Margoz

Nous croyions le temps des ‘patates manioc’, comme nous l’avaient maintes fois conté nos parents et grands-parents, révolu. Mais ces jours que nous vivons actuellement nous semblent bien pires. Et ce, malgré tous les développements infrastructurels et économiques et toutes les avancées technologiques. Sous le règne du MSM de Pravind Jugnauth, la vie de la plupart des Mauriciens, sauf d’une poignée de ‘chatwas’ lèche-bottes, est devenu aussi amer que le ‘margoz’ servi aux étudiants ayant permis à Maurice de figurer dans le ‘Guinness Book of Records’ pour le plus grand drapeau flottant humain. Amer parce que rien ne va plus dans ce pays. Des millions et des milliards de roupies sont dépensées dans des projets non-prioritaires alors que des milliers de familles sont contraintes d’assister, impuissantes, leurs maisons inondées à chaque pluie torrentielle, comme on en a vu encore cette semaine et qu’on reverra sans doute davantage durant la période pluvieuse allant jusqu’à mars.

Pourtant, plus de Rs 16 milliards ont été budgétés pour la construction, l’amélioration, l’entretien et le nettoyage des drains de 2015 à 2022. Contrairement à ce qu’a dit le Premier ministre vendredi, la scène de désolation qu’on a vue pendant les pluies torrentielles de jeudi et vendredi nous empêche de croire que tout cet argent, une somme faramineuse, a été utilisé à bon escient. Nous tendons plutôt à croire que ces fonds ont été distribués à gogo à travers de juteux contrats aux proches du régime, sans que le travail ne soit fait correctement, bien qu’ils sont payés à prix d’or. Comme l’a d’ailleurs révélé Kishore Ramkhalawon, conseiller de district de Moka et président du village de La Laura. « Alors que le nettoyage de sept drains allait coûter Rs 2 millions, au final, on a accepté des offres de Rs 17 millions, quand le maximum ne devrait pas dépasser Rs 7 millions. Où iront les Rs 10 millions ?» s’était-il demandé dans les colonnes de notre confrère l’Express le mardi 24 janvier. Voilà comment l’argent des contribuables ‘pe alle dan drains et rane nou lavie ‘margoz’.

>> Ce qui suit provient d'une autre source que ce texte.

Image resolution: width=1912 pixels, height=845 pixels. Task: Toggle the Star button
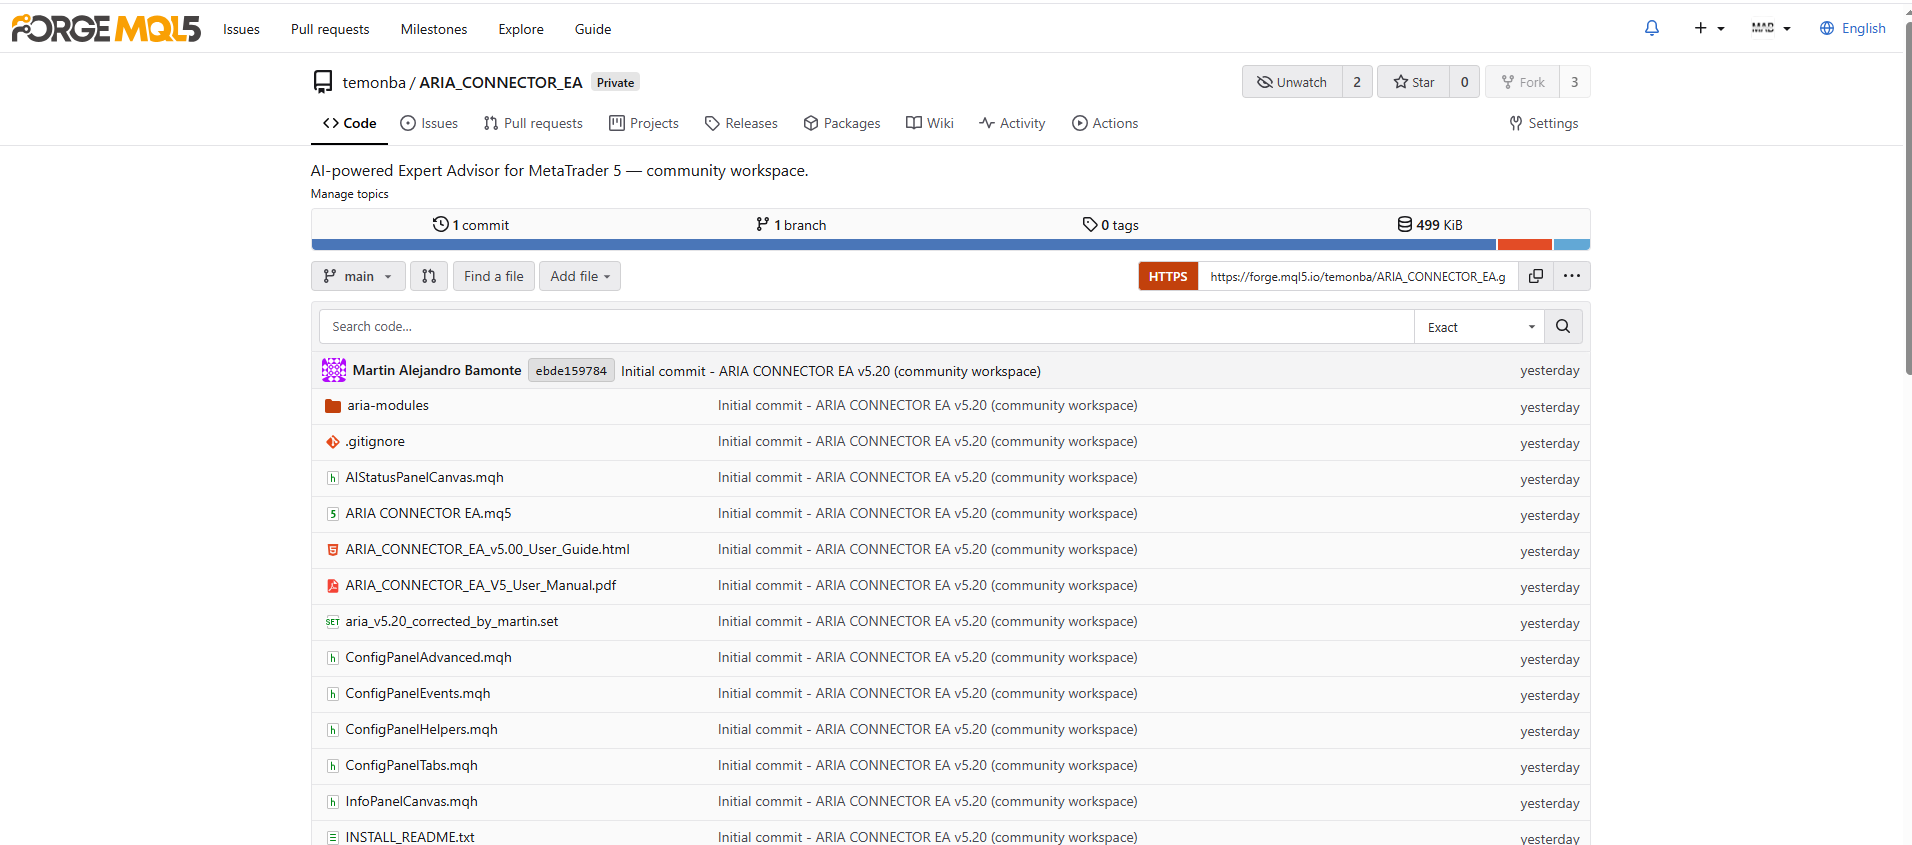point(1414,82)
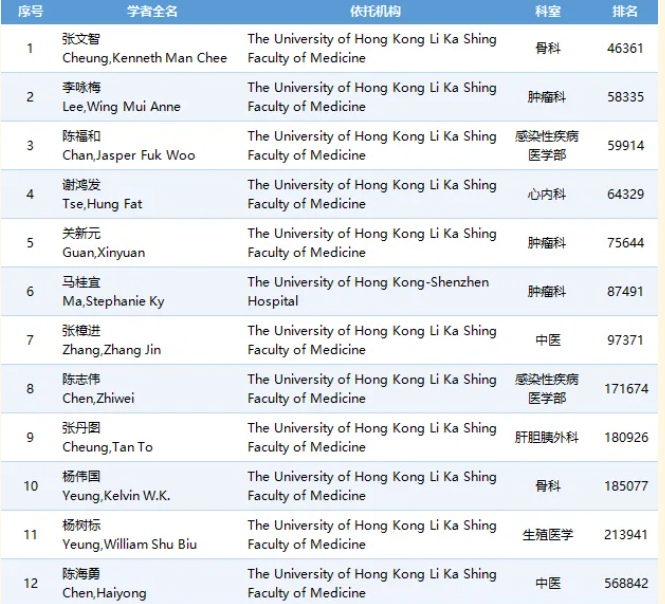This screenshot has height=604, width=665.
Task: Select the 心内科 department cell
Action: (547, 194)
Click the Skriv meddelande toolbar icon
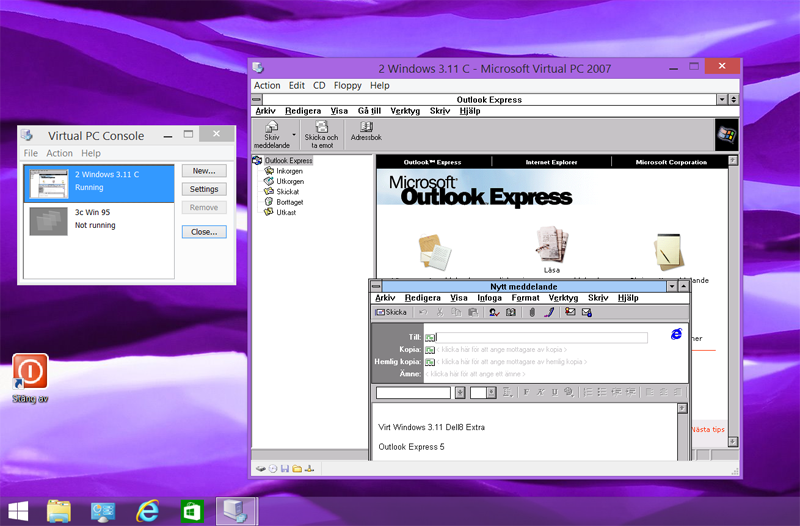800x526 pixels. coord(271,134)
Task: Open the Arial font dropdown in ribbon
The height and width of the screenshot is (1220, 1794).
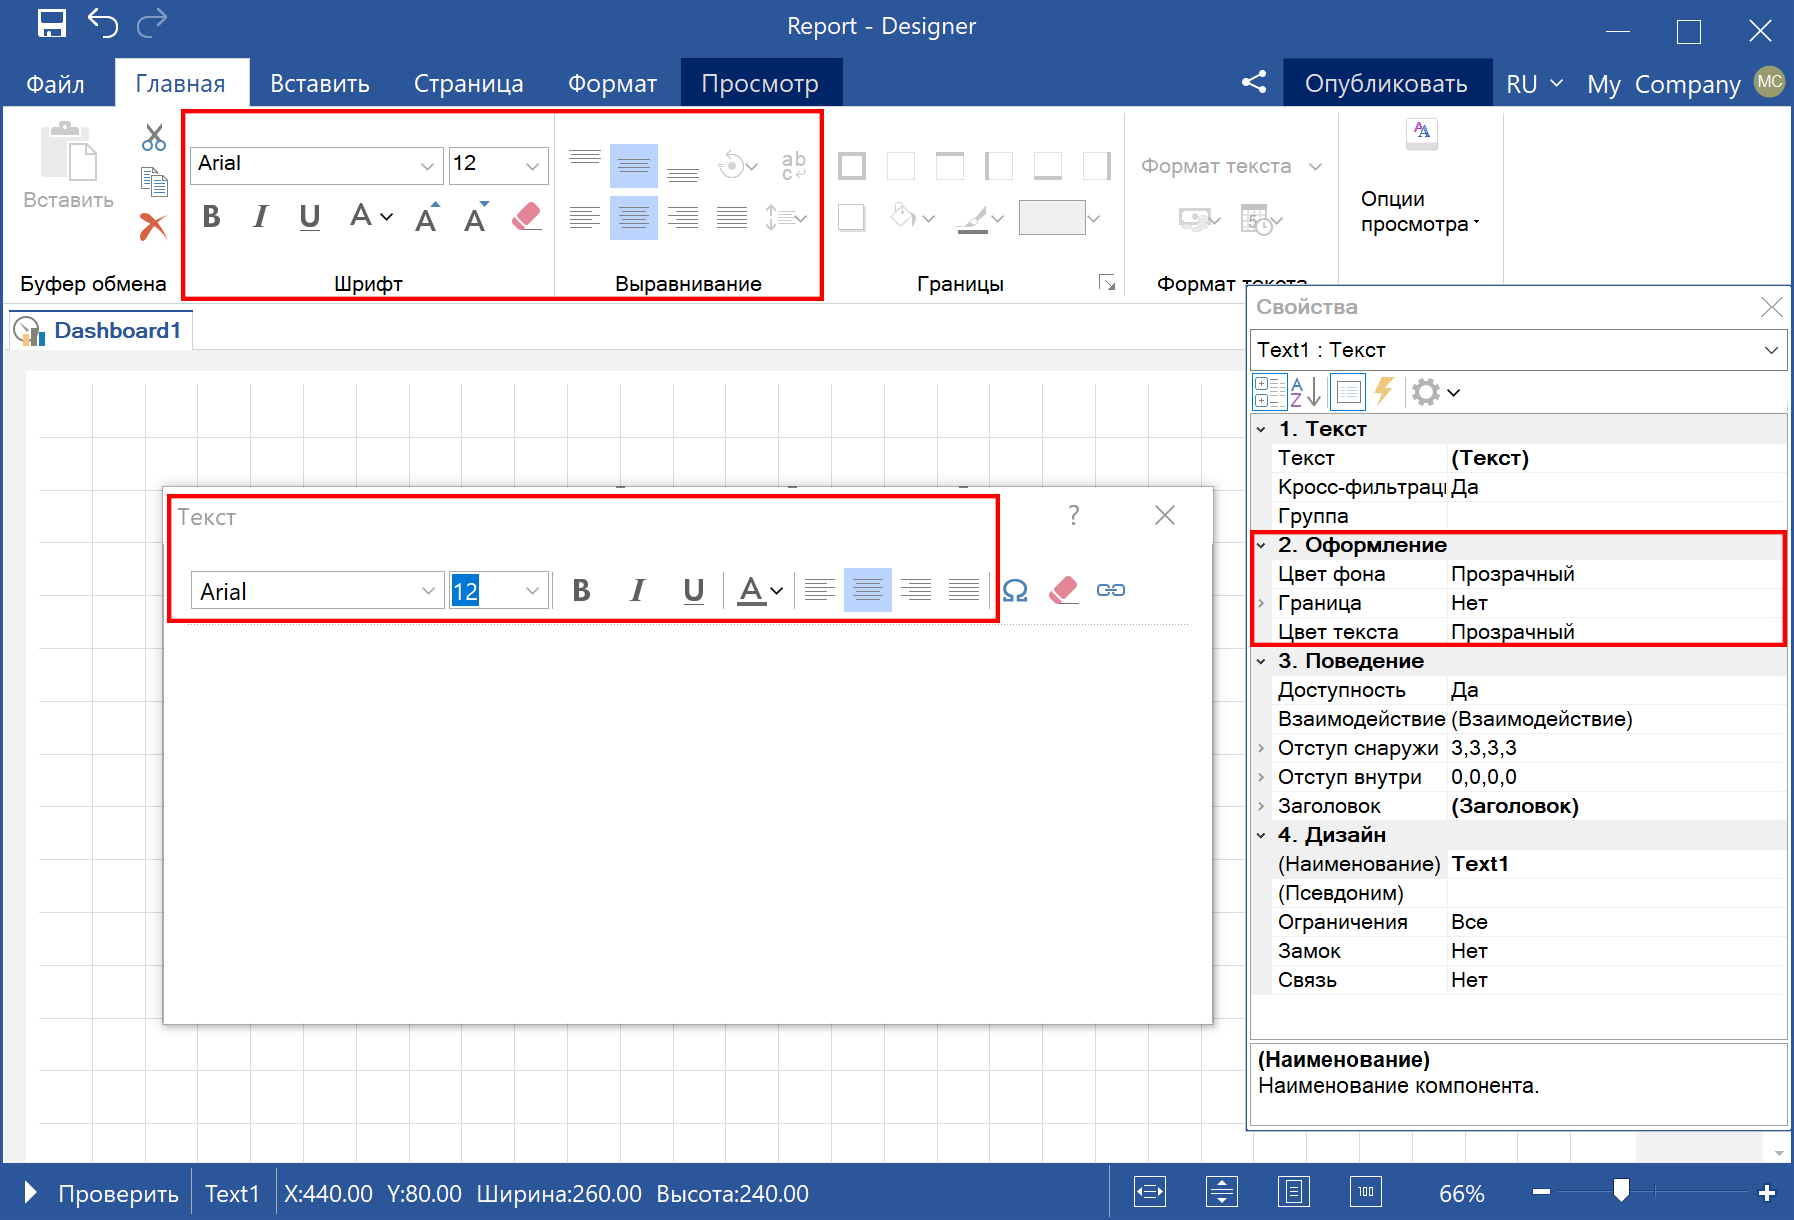Action: 427,165
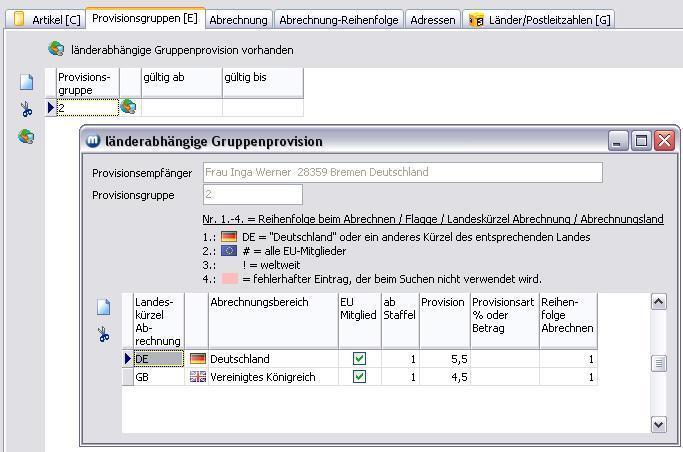Image resolution: width=683 pixels, height=452 pixels.
Task: Toggle EU Mitglied checkbox for Vereinigtes Königreich
Action: click(x=359, y=377)
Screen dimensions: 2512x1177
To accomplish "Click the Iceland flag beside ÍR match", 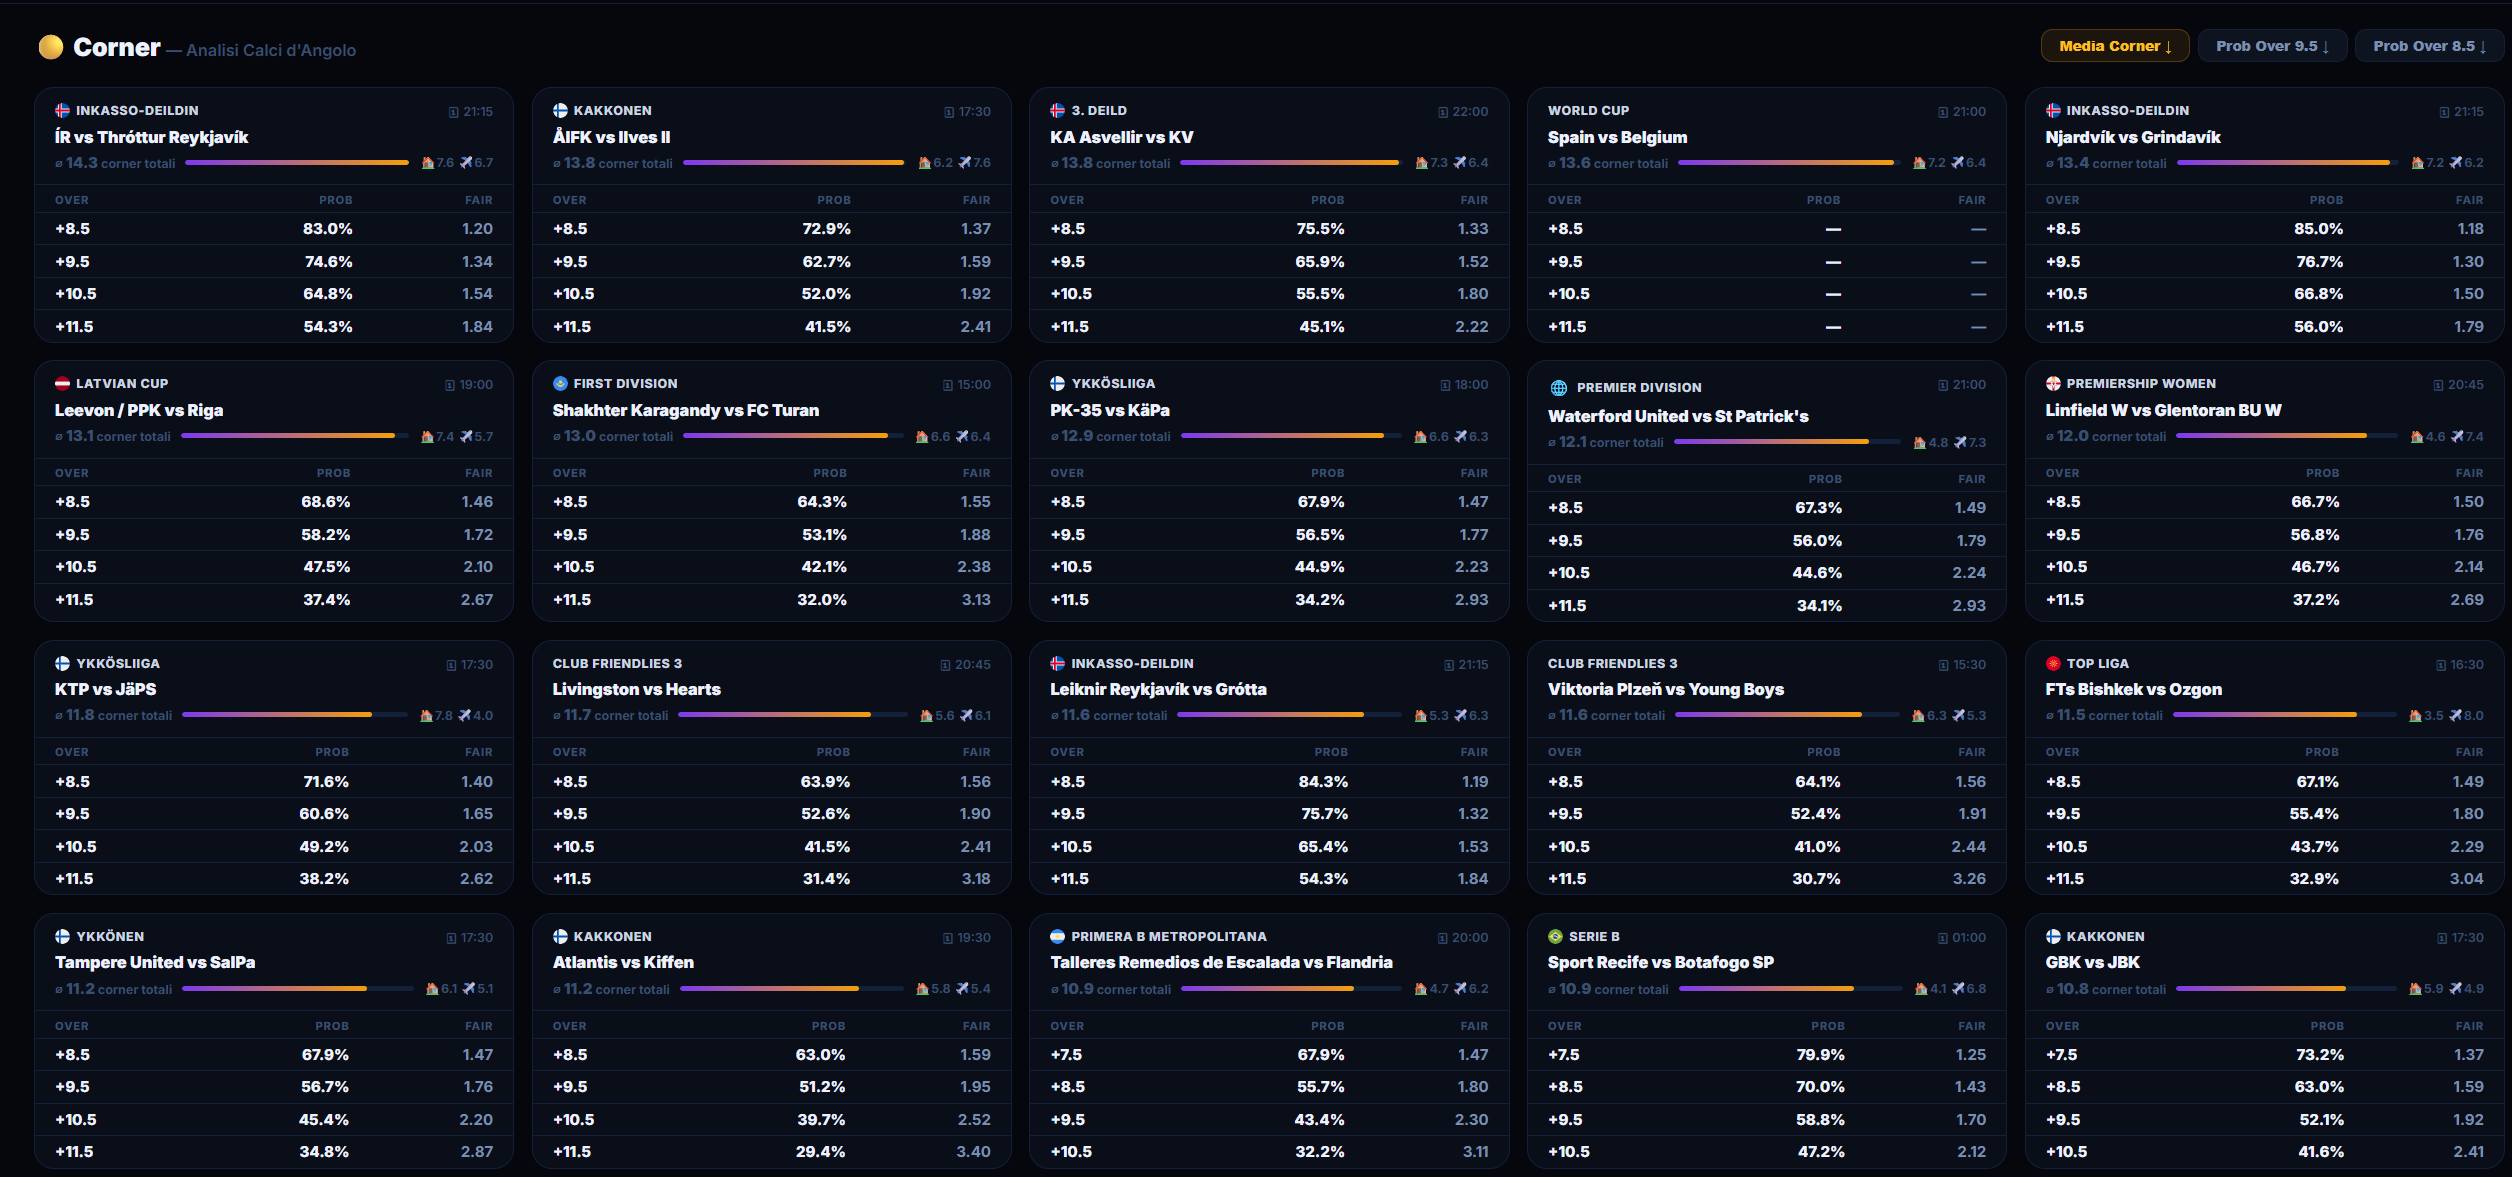I will pos(62,110).
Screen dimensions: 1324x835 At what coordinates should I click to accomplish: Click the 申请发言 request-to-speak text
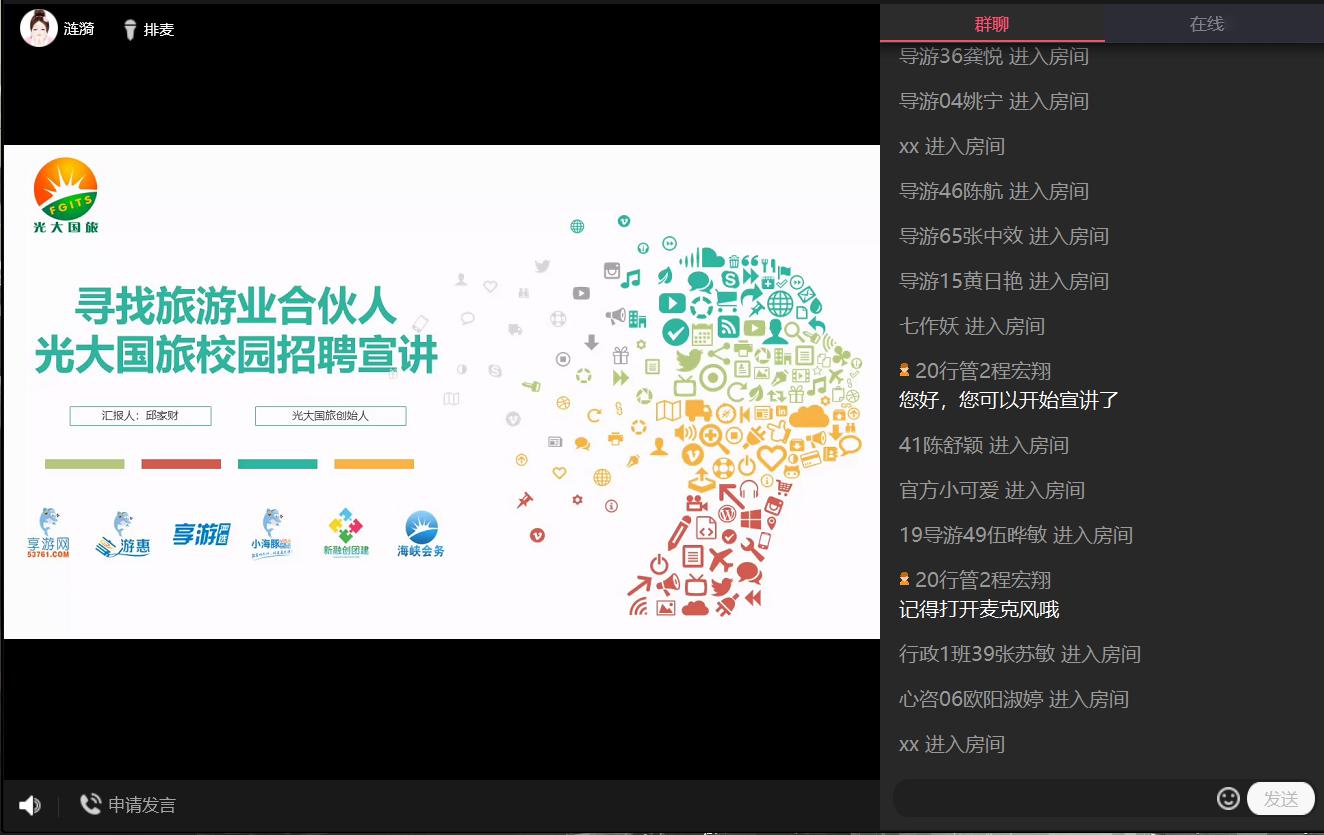pyautogui.click(x=142, y=805)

Des milliers de nos jeunes, très souvent désintéressés par la chose politique, retiendront aussi le goût amer du ‘margoz’ et du ‘baigan’ brûlé que des hôtels étoilés, regroupés au sein de l’AHRIM, leur ont servi au stade Anjalay sis à Belle-Rue Harel… non pardon, à Belle-Vue Harel. En sus du pain fourré qui ressemble à tout sauf à un repas appétissant, ils ont dû aussi, en guise de remerciement pour avoir fait flotter le drapeau mauricien, digérer, aussi indigestes soient-ils, les commentaires disgracieux de l’épouse du conseiller Zouberr Joomaye qui leur a lancé « atan nou donne toi caviar ». Elle aurait pu se taire, à l’instar de ces élus du gouvernement qui ont fièrement posé avec le certificat du ‘Guinness Record’ sans se soucier du déluge de critiques sur ces pains fourrés. Mais non, la dame, sans doute parce qu’elle est actionnaire d’un hôtel qui a sans doute ‘tape plein’ comme centre de quarantaine pendant la Covid-19, a choisi de déverser sa hargne contre ces pauvres étudiants qui ne demandaient qu’un peu de considération de la part du gouvernement et de ses partenaires.

Ce n’est pas parce que ce sont des hôtels qui ont fourni ces pains que ces jeunes doivent se montrer reconnaissants et se taire. Ce n’est pas non plus parce qu’ils ont participé à un événement patriotique et historique qu’ils doivent accepter de subir un tel manque d’égards. Ils ont eu raison de protester et de faire entendre leur voix. Mais au lieu de reconnaître leur erreur, le ministre concerné et l’AHRIM sont venus défendre l’indéfendable. Ne nous faites pas croire que ces hôtels étoilés, dont beaucoup ont bénéficié des fonds de la ‘Mauritius Investment Corporation’ (MIC), n’auraient pas pu offrir à nos jeunes un meilleur ravitaillement, avec des sandwiches plus présentables et digérables, par souci des normes sanitaires. Ce qui est évident, et désolant par contre, c’est que notre industrie touristique semble être à l’image du gouvernement : incompétent et pitoyable. Parce que si ce niveau de service est acceptable pour le gouvernement et l’AHRIM, cela expliquerait pourquoi notre tourisme piétine, contrairement à nos concurrents tels que les Maldives. Tant pis pour nous.